TEXT SEGMENT ::
++++++++++++++++++++

Squibb electronic connector

Abstract

An electrical connector that includes a disengagement member is provided. The disengagement member is utilized to ensure that the electrical connector is secured in a locked position within a mating receptacle. This effectively eliminates disengagement of the electrical connector from the mating receptacle during regular use, such as that relating to an airbag squib connector.

Description

BACKGROUND OF THE INVENTION

1. Field of the Invention

The present invention generally relates to electrical connectors that include disengagement members. More specifically, the present invention relates to electrical connectors for use as an automobile airbag squib connector that include disengagement members which act to ensure that the squib connector is properly secured within a mating receptacle in a locked position.

2. Discussion of the Background

Connectors, such as automobile airbag squib connectors which utilize plastic connector housings, are widely used. in the automotive industry. Squib connectors are generally used to connect sensors at remote areas of the automobile to the detonation device of an airbag. Normally, three different piece-types are used in the construction of a squib connector housing including a lock section 16 shown in FIG. 1. A molded plastic airbag squib connector housing 10 is depicted with a bottom section 12, a top cover section 14 and a lock section 16. Mounted underneath the bottom section 12 is a male insert 38 and two holding pins 40. The male insert 38 is located between the two locking pin access slots 36. Conversely, the two holding pins 40 are mounted adjacent to the locking pin access slots 36 on both sides of the male insert 38. Attached along one side of the male insert 38 is a key 42. Furthermore, located on the end of the male insert 38 is a first male pin receiving port 44 and a second male pin receiving port 46.

Turning to FIG. 2, extending from the first male pin receiving port 44 to the first recess 29 is a first bore 48. Similarly, although not shown, is a second bore extending from the second male pin receiving port to the second female contact mounting recess. The bottom section 12 includes first chamber 22, second chamber 24, third chamber 26, reinforcement cavity 27, U-shaped chamber access slots 28, first recess 29, access slots 33, indented portion 66 and lip 50 of pin 40. Referring now to FIG. 3, on the end of each of the holding pins 40 is a lip 50. Each lip 50 extends outwardly and away from the male insert 38 for the purpose of retention in a mating receptacle.

Referring again to FIG. 1, the top cover section 14 has an indented portion 66 which is adapted to accommodate the lock section 16. During the molding process, the top cover section 14 is connected to the lock section 16. The lock section 16 has a base 68 and a head 70 which together form a T-shape. On the head 70 of the lock section 16 are two locking pins 72. Snapping the sections of the squib connector housing 10 together is accomplished by bending the molding runners 52 so that the top cover mounting pins 58 align with the top cover mounting slots.

The lock section 16 is utilized in order to secure the connector to a receptacle by preventing the squib connector holding pins 40 of the bottom section 12 from bending inwardly toward the male insert 38. When the top cover section 14 is mounted on the bottom section 12, the locking pins 72 of the lock section 16 are inserted within the access holes 54 of the top cover section 14. The lock section 16 is then pressed against the top cover section 14 so that the base 68 and the head 70 of the lock section fits within the indented portion 66 of the top cover section. Pressing the lock section 16 onto the top cover section 14 will cause the lock section locking pins 72 to extend through the locking pin access slots 36 of the bottom section 12. Thus, the locking pins 72 will occupy the space between the male insert 38 and the holding pins 40. Furthermore, the bending of the locking section 16 onto the top of the top cover section 14 will result in the locking section either bending or breaking from the top cover section 14 in the area of notch 74.

++++++++++++++++++++

SUPPLIED MATERIAL ::
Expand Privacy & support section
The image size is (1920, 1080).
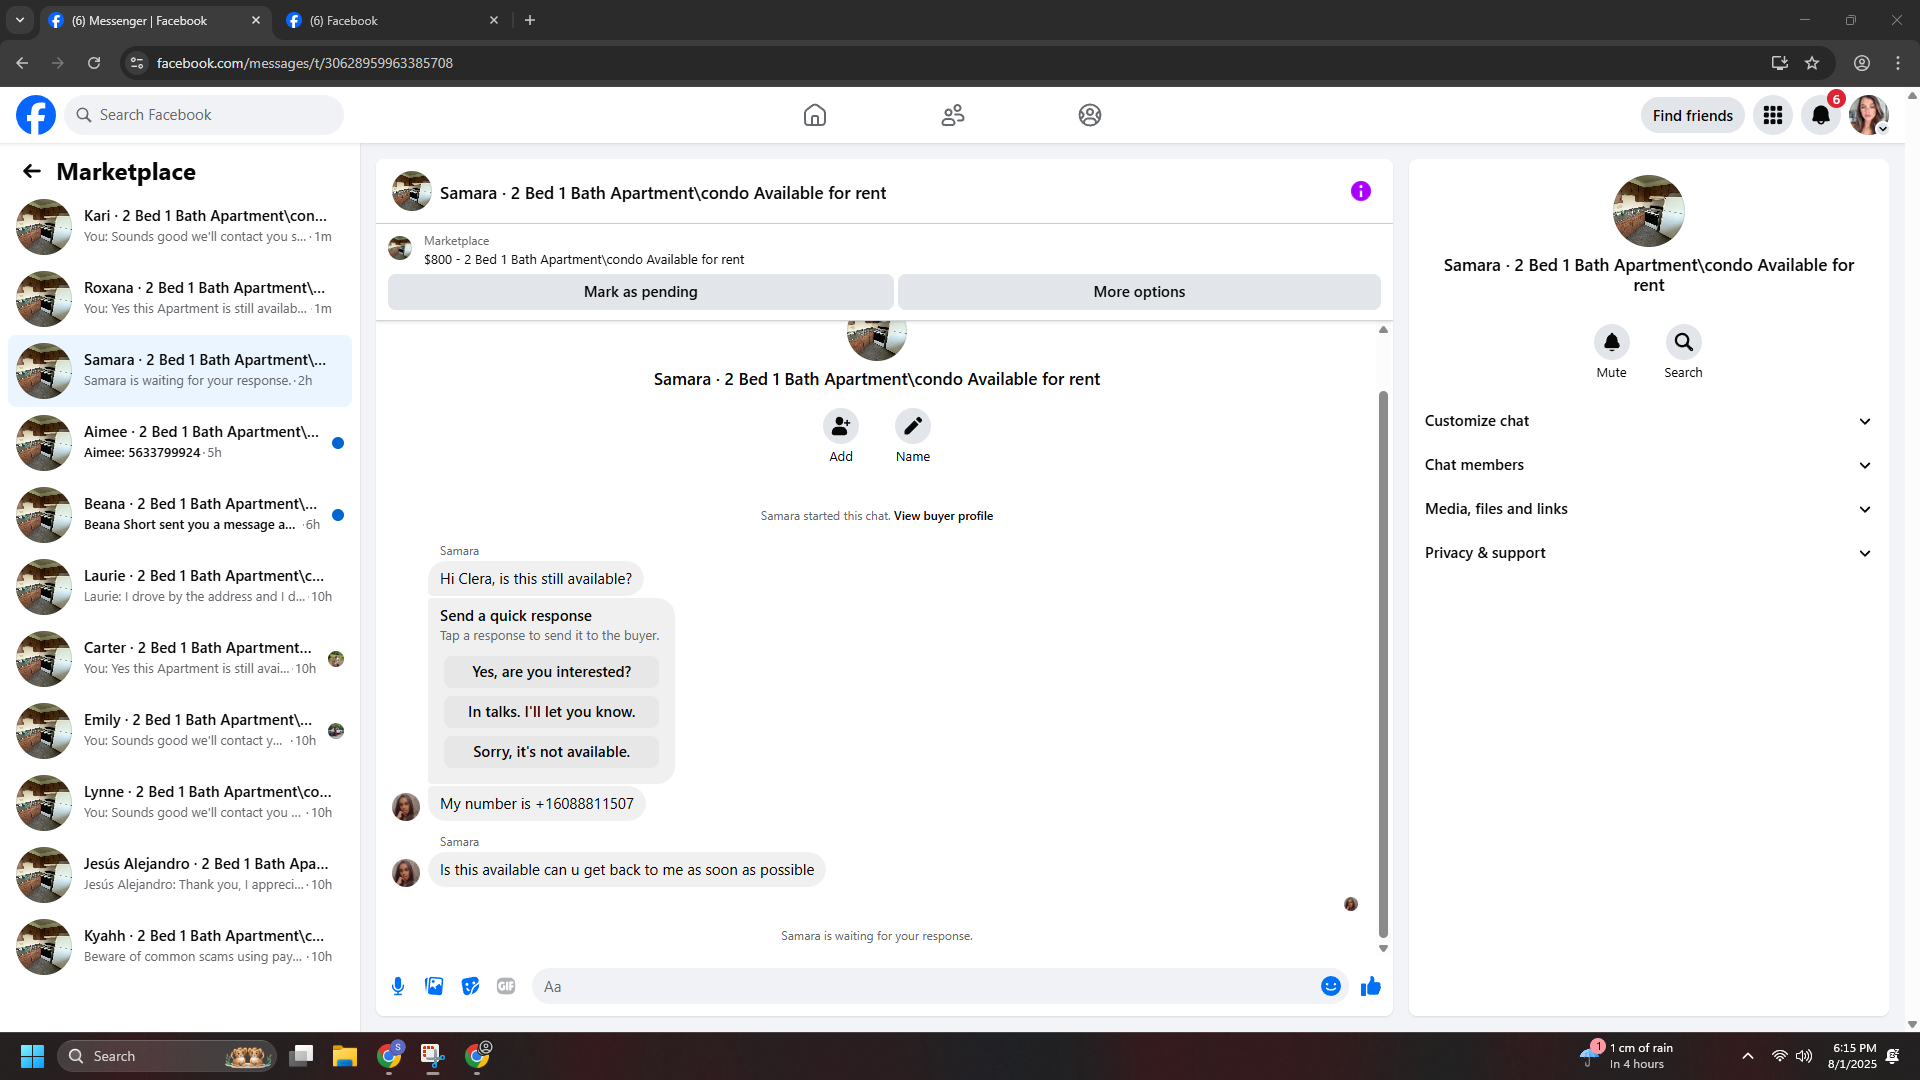coord(1648,553)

++++++++++++++++++++

TASK LIST ::
**a.** Restate word for word the squib connector passage from "Description" up to and including "a locked position.".
**b.** Name each section of the molded plastic housing 10 as the squib connector passage describes it, with its reference number.
**c.** Continue the squib connector passage from the point where it stops.
None of the lines above is needed here.

TASK-BY-TASK ANSWERS ::
**a.**
Description

BACKGROUND OF THE INVENTION

1. Field of the Invention

The present invention generally relates to electrical connectors that include disengagement members. More specifically, the present invention relates to electrical connectors for use as an automobile airbag squib connector that include disengagement members which act to ensure that the squib connector is properly secured within a mating receptacle in a locked position.

**b.** Bottom section 12, top cover section 14, lock section 16

**c.**
Once fully assembled, the squib connector housing 10 may be connected to an airbag detonator receptacle by insertion of the male insert 38. When the male insert 38 is connected, male contact pins from the airbag detonator will extend within the first male pin receiving port 44 and the second male pin receiving port 46. The male contact pins will form an electrical connection with corresponding female contacts mounted within the bottom section 12. The connector housing is held within the detonator via the holding pins 40 which are maintained in their locked position via pressure of the locking pins 72 against the holding pins so that lip 50 remains engaged to the walls of the detonator. Use of the locking pins 72 and the head 70 requires a two-step process to secure the connector 10 to the detonator. The holding pins 40 must be inserted in one step and the locking pins 72 inserted in another step. Further, it may be seen that upon insertion of the connector to the receptacle, the lip 50 of the holding pin 40 fictionally engages the opening of the receptacle requiring a high insertion force of the connector into the receptacle.

To address the problems associated with the connectors discussed above, U.S. Pat. No. 5,529,512 provides a connector having a locking mechanism which can be secured to a receptacle in a single motion by applying a low insertion force.

However, problems may arise due to disengagement of the commonly known and used squib connectors from within the receptacle after assembly thereof. If the squib connector is not properly seated or attached in a locked position, the squib connector can easily disengage from the receptacle during use. For example, the vibrations of a moving automotive vehicle can cause a squib connector to disengage that was not properly and fully attached to the receptacle.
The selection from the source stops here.